# Breaking up and breaking into pieces



## akcroy (Dec 23, 2010)

Hi, if you remember me from woeful threads such as this, this and this, then I'm here to tell you I think we're finally breaking up.

For the rest of you: I'm an Indian guy, married nearly 5 yrs, wife never had sex with me save once when I threatened to leave her, and she behaved quite rudely towards my parents and family on several occasions.

Anyway, this is what happened over the last couple of weeks. My wife was clearly making an effort, talking to my parents over Skype often voluntarily and even (finally) showing a sexual interest in me. But I started to have a hard time accepting her changes - it felt like she was changing because she was afraid of losing me; there was no real realization on her part.

Over quite some time now our sexually dysfunctional marriage has affected me quite severely; I'm almost uncomfortable with my male-ness now; I can't even stand looking at making out scenes on TV. When I see a woman on the street whom I'd have found attractive five years ago, I cringe.

I constantly feel like someone has stepped inside my skin and broken every shred of sexual consciousness I had. It's a horrible feeling, and it peaked a few days ago when I found out I couldn't masturbate even when I was trying for 20 mins. Although I managed to shortly afterwards, and with far less effort, I realized that I had so much sexual anger towards my life that my brain would sometimes shut down my male organ when it was too stressed.

Ironically, the morning before I had made my wife breakfast for the first time, and things were looking great. But that brain-penis freeze got to me, and I turned morbid. I was truly pissed at my wife, and I kept on thinking, so _now_ she's making an effort? _Because _I might leave her?

I guess it was misplaced anger, and not fair because she was trying after all. But there was just too much anger, and I went into this state of gloom. I no longer enjoyed talking to her or her even touching me. It's like I was broken inside.

So she wonders what's going on with me? And I tell her. She feels guilty, but very soon she's tired of me being down. She says she can't deal with me like this anymore. I get hurt more, because I dealt with her for four (almost five) long years now. Which brings us to the core problem.

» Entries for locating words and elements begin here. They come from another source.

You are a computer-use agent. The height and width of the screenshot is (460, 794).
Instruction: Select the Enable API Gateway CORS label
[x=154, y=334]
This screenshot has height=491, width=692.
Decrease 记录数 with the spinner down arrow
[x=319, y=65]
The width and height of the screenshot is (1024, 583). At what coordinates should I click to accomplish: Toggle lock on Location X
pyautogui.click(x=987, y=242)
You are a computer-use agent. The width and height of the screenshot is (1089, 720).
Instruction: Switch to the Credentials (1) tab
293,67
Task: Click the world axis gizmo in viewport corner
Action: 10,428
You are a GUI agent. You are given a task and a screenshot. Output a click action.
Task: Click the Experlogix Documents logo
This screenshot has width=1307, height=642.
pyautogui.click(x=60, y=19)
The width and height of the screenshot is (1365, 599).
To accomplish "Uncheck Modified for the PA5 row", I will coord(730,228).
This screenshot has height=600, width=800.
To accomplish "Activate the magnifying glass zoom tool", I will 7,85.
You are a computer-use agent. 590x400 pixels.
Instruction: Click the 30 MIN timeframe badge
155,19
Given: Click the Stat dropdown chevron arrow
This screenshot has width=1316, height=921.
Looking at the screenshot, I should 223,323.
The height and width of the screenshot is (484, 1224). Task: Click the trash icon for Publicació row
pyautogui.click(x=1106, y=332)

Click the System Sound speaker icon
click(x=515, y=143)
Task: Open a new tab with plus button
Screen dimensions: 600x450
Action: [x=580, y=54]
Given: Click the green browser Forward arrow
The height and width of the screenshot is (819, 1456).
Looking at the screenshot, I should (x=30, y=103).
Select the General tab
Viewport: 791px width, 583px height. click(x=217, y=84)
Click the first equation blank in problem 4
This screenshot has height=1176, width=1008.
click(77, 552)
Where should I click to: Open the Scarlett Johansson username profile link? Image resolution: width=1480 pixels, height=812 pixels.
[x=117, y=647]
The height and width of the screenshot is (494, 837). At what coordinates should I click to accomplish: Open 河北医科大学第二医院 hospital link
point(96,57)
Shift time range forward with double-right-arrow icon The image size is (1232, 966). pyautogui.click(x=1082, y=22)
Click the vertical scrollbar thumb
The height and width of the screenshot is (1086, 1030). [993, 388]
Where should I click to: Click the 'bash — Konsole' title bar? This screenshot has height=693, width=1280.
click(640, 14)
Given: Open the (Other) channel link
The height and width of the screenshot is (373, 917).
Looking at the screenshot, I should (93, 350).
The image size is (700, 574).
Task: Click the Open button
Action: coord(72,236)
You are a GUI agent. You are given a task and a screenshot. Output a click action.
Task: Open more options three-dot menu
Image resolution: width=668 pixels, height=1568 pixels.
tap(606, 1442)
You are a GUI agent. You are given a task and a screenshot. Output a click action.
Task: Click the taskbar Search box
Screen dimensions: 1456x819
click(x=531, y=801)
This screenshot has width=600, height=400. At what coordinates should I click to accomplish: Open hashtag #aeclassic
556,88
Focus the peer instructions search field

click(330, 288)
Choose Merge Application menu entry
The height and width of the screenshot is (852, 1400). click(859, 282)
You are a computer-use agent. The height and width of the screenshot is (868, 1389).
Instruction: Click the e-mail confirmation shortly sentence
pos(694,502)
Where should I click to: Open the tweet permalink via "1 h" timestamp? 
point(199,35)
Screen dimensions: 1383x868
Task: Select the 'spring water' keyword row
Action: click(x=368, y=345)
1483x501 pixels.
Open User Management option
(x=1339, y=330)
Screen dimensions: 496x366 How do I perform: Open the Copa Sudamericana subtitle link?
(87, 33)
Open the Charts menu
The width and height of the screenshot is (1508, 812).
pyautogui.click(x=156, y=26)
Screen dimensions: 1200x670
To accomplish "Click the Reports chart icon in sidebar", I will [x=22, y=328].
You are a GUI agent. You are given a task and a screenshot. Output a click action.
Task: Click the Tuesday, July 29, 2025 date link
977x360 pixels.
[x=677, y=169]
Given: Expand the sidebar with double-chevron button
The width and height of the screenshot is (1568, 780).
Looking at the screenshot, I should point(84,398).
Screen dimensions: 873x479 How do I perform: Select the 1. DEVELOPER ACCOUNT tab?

She acknowledges her contribution to the situation, is sorry about it but doesn't realize I need recovery time. Yesterday she didn't call once from work, and even didn't receive my calls on her cell (the night before we had discussed the need for counseling). When I finally got through via her work line, she told me she was giving me space because I might not enjoy her presence. I wondered how that was helping me, when I was clearly looking for her and she wasn't even returning my calls.

When we finally meet she tells me that's how she's dealing with our situation - by 'giving me space'. I didn't feel the same way though, I felt as if she was drowning in self-pity and not having the patience to put up with me, despite the fact that it's her doing that's made me lose it. 

In fact, when I asked her about her over-staying at work she was quite aggressive in her responses. She even accuses me that I hadn't told her we would be 'all normal', we had merely discussed counseling. Anyway, I tell her I can't do this anymore, and we head home. At home she tells me she clearly can't live without me, and I tell her I don't want to leave either, but we need to address our problems. I tell her she needs to realize how badly she's hurt me and family.

To my surprise, she's shocked. She understands that she's done me wrong by denying sex, but she can't understand how she's mistreated my parents. Suddenly she's in denial that she hasn't done anything serious in that regard; she tells me I need to pick which problems I want her to solve. I remind her how she wouldn't even always respond to anything my parents would ask her during a conversation in front of guests, and not even make eye contact... 

I can't even get to the part where how she wouldn't even spend 1 min a day talking to them when they were living with us for four months... or even not taste the cake they had bought and inscribed for her... and make a huge fuss that we used to ask her to join us at the dinner-table every night. But of course she's in complete denial by now, and her whole expression has gone back to aggressive-mode; it's almost as if she's negotiating on right and wrong.

FYI I'm my parents' only surviving child and have always been very close. On top, we're Indian, so family is very important. Like all Indian families there is always some tension between the daughter-in-law and the in-laws, which is true in our case too - but there was absolutely nothing that could warrant such behavior on her part.

I tell my wife that I couldn't even imagine she hadn't realized how her treating my parents badly had really gotten to me. It seems like she forgot about all my discussions with her on this topic, and I feel betrayed. I realize that she was indeed just putting up with me on the matter for all this while (almost six months now). Her feelings towards my parents and her actions towards them were the same.

I tell her that ideally she should apologize to my parents the next time the come to visit, but she flatly refuses. I point out that if she wants to live with me then she should at least learn to respect my parents and the way I view them. 

She even blames me that why hadn't I told her about all my objections towards how she behaved with my parents while they were here? To which I respond, I couldn't have gotten into a big argument with you while they were here. So yes, basically she tells me it's my fault I didn't tell her then - although I point out some of her actions were clearly done maliciously.

She leaves, but returns in 15 mins or so. I have dinner by myself, sleep in a separate room. I've decided not to live with her anymore unless she 1] puts more effort into our relationship, both sexually and emotionally, and 2] she respects my parents and the rest of my family (indeed, she's misbehaved with a long list of people).

I don't think she'll do either, so we're inevitably headed for a divorce. I think we're very different as people, especially in terms of sexual needs and family values, so probably it's going to be in the best interest of both of us to just end this.

Sorry for the long post, but I just had to rant. Question: what should I do regarding divorce? What's the process?


----------



## akcroy (Dec 23, 2010)

Please ignore - things working out. And hopefully will, in the long run.

Thanks to everybody who ever responded to my posts - I'm infinitely grateful to this forum. Had I discovered it four years ago, my life would have been less miserable. But all's well that ends well I guess


----------